A ella, cuyos días transcurren dentro de una habitación en el centro de mayores en que reside, no le importa el incumplimiento de los servicios mínimos en el metropolitano de Madrid, tampoco los estatutos, competencias y demás cuestiones autonómicas, a ella le importa que el buen tiempo amplíe su panorámica hasta los jardines del recinto y le permita, a sus ochenta años, desplazarse a la cervecería para fumar algún pitillo.
Las cuestiones que antaño le preocupaban se alejaron de su mente por el tragaluz que quisiera ahora abrir para saltar al parterre y escapar a través del vallado. Podría hacerlo por la puerta principal, pero prefiere la idea de fugarse. Desea poner algo de emoción en su vida, descolgarse desde un ventanal como si fuera una colegiala y bañarse en la fuente del pueblo como Anita Ekberg. Sueña con asaltar el estanco más cercano e incautarse de los cartones de rubio americano para fumar los cigarrillos a dos manos, sentada frente al edificio que la mantiene sometida a voluntades ajenas.
Conoce la ley antitabaco por el dueño de la taberna quien, muy enfadado, le cuenta una y otra vez que realizó una costosa inversión para que en su local se pudiera fumar, y añade, golpeando su puño contra el mostrador, que se siente tan solo como ella. La mujer calla, sonríe y piensa que al menos a él le queda su hogar para disfrutar de sus habanos en soledad o en buena compañía; en cambio, ella pasará todo el tiempo que le resta de vida acatando las normas de los demás, mendigando tabaco y fumando a escondidas cuando alguna persona caritativa se apiade de ella y le ofrezca un cigarrillo.

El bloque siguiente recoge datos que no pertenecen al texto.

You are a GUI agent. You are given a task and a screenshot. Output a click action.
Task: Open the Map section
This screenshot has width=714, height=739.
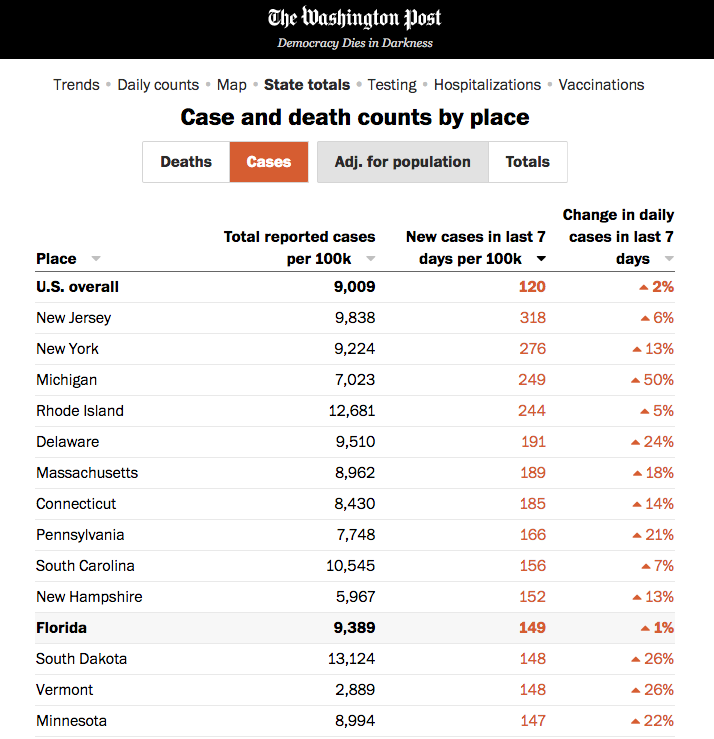coord(232,85)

Entender que su independencia había terminado fue una labor dolorosa. Cuando era joven escuchó las maledicencias de la gente, las provocaciones de señoras cuyos ademanes sólo mostraban apariencias, y pese a todo, eligió, con coraje e ilusión, cada uno de los pasos que dio en su decidido caminar. Hoy en día, sus redondos ojos verdes muestran la tristeza que siente una persona adulta que no puede escoger qué comer, cuándo levantarse ni cómo disfrutar de los pequeños placeres de la vida. Adiós, querida independencia, añorada libertad. Su autonomía había desaparecido al igual que sus abalorios, recuerdos, anhelos y pitillos.